Analysis by Mark McCall
The reverberations continue from a sudden shift in the Diocese of South Carolina’s relationship to the Episcopal Church that occurred in October when the Disciplinary Board for Bishops certified Bishop Mark Lawrence for abandonment. This in turn triggered a resolution in the diocese resulting in automatic disassociation from the Episcopal Church. In November events unfolded along two parallel tracks: the Episcopal Church moved quickly to reorganize its own diocese and the diocese led by Bishop Lawrence held a special convention that previously had been called for 30 days within any punitive action against the bishop.
One of the obstacles to discussing this situation clearly is that both dioceses claim the right to the name Episcopal Diocese of South Carolina. Without trying to grasp that nettle, it is clear if inelegant to refer to the two entities as the Episcopal Church’s diocese and the corporate diocese respectively, since the former aims to be recognized by the Episcopal Church and then to operate according to its constitution and canons while the latter operates according to the charter, bylaws, constitution and canons of the corporation that has comprised the diocese since 1973, when it succeeded the association formed in 1785.
Episcopal Church authorities moved quickly to reorganize a diocese around transitional structures put in place under the auspices of the Presiding Bishop. This was telegraphed on the websites of parishes staying with the Episcopal Church immediately after the public notice of the abandonment certification and announced formally on November 11. The primary interim structure is a Steering Committee, which will communicate with the Presiding Bishop and prepare for a diocesan convention in March. This committee in turn is advised by two bishops, two lawyers, and the rector of the largest parish remaining in the Episcopal Church’s diocese. The latter diocese claims to be the “continuing” diocese, but it refused to recognize a lawfully called special convention of the corporate diocese. To the same effect is the Charleston Post and Courier’s summary of Neva Rae Fox, public affairs officer for the church, that “those associated with the new corporate entity … have left the church and, therefore, have neither ecclesiastical authority nor a right to dictate what those who remain in the church can do.”
As noted earlier, the corporate entity is not “new,” but has instead been the legal form of the diocese of South Carolina since 1973. The corporate diocese held its special convention under Bishop Lawrence on November 17. Approximately 70 percent of the diocese’s congregations attended the special convention, and it voted nearly unanimously by voice vote (with one abstention) to affirm the decision to disassociate from the Episcopal Church. The significance of this vote is not its legal effect; the legal act of disassociation occurred in October. The significance lies instead in the considered determination by an overwhelming majority of the diocese to affirm that earlier act, not to re-associate with the Episcopal Church, and to continue as an extra-provincial Anglican diocese.

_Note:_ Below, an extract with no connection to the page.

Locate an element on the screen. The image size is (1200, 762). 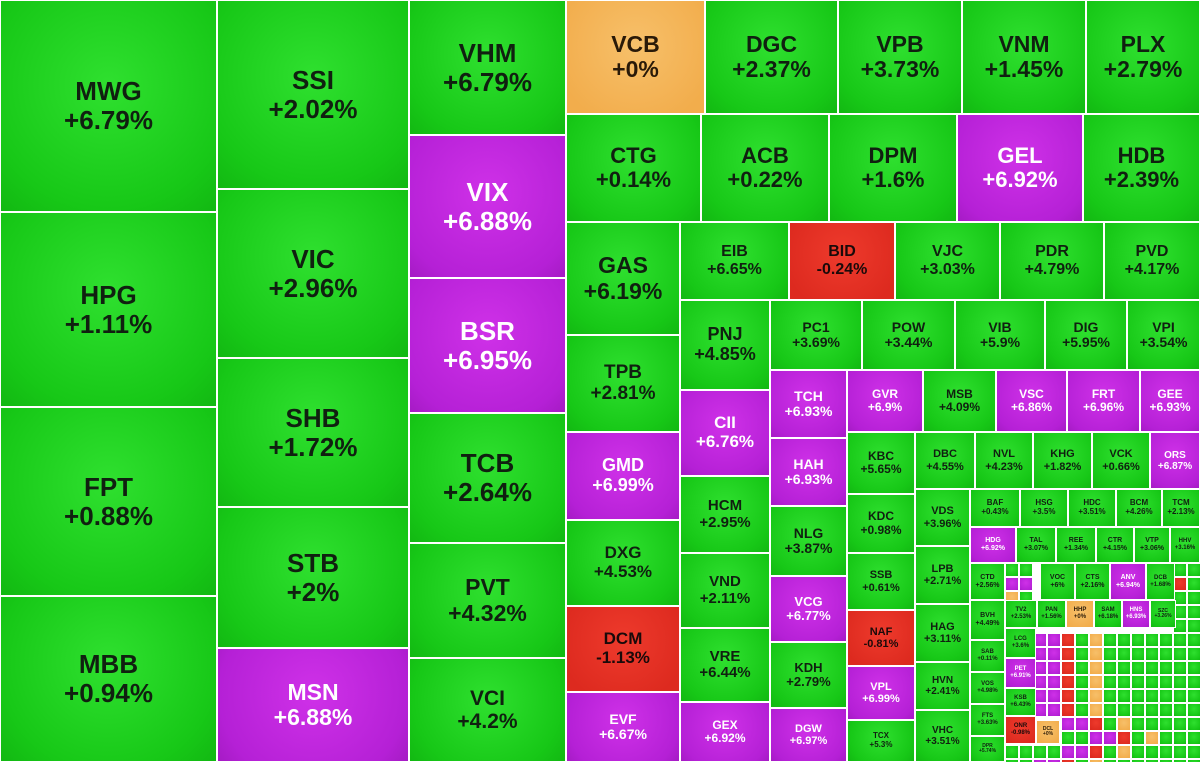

What now lies ahead? It is probably accurate to say that most people on both sides expect litigation but hope for reconciliation — even if they may not define the latter the same way. Both the Presiding Bishop in her pastoral letter of November 15 and Bishop Lawrence in his convention address two days later expressed this hope, albeit differently.
But if the expectation is litigation and the hope is reconciliation, what is realistic? Perhaps both. Litigation is likely, but the commencement of a lawsuit does not mean that it must be continued or become long, expensive, and acrimonious as it has been elsewhere. South Carolina has well-developed law on church disputes, a previous diocesan property case having already been decided by the state Supreme Court. Experienced lawyers know that most lawsuits are settled; some are even instituted for the sole purpose of settlement.
This fact and the events of October and November inform the hope for reconciliation. It is not reasonable to expect that the diocese and Bishop Lawrence will rejoin the Episcopal Church in the next few weeks as if the events of October never happened. Neither side contemplates that. But that does not necessarily mean a state of permanent hostilities and estrangement.
With this insight, one can hope for reconciliation built on three intermediate achievements. First, litigation could be settled amicably, saving both sides valuable resources and permitting a relationship of mutual respect in their separated state. Second, Bishop Lawrence could succeed in keeping his diocese largely intact as an extra-provincial diocese outside the Episcopal Church, just as he did in keeping it mostly “intact and in TEC” until the events of October. Third, progress could be made on broader reconciliation in the Anglican Communion where serious divisions persist. If these were to happen, it would not be unreasonable to hope for some form of reconciliation between the diocese of South Carolina and the Episcopal Church in this broader context. It has happened before.
Mark McCall, Esq., is a senior fellow of the Anglican Communion Institute and has written several articles on canon law with Alan Runyan, counsel for South Carolina.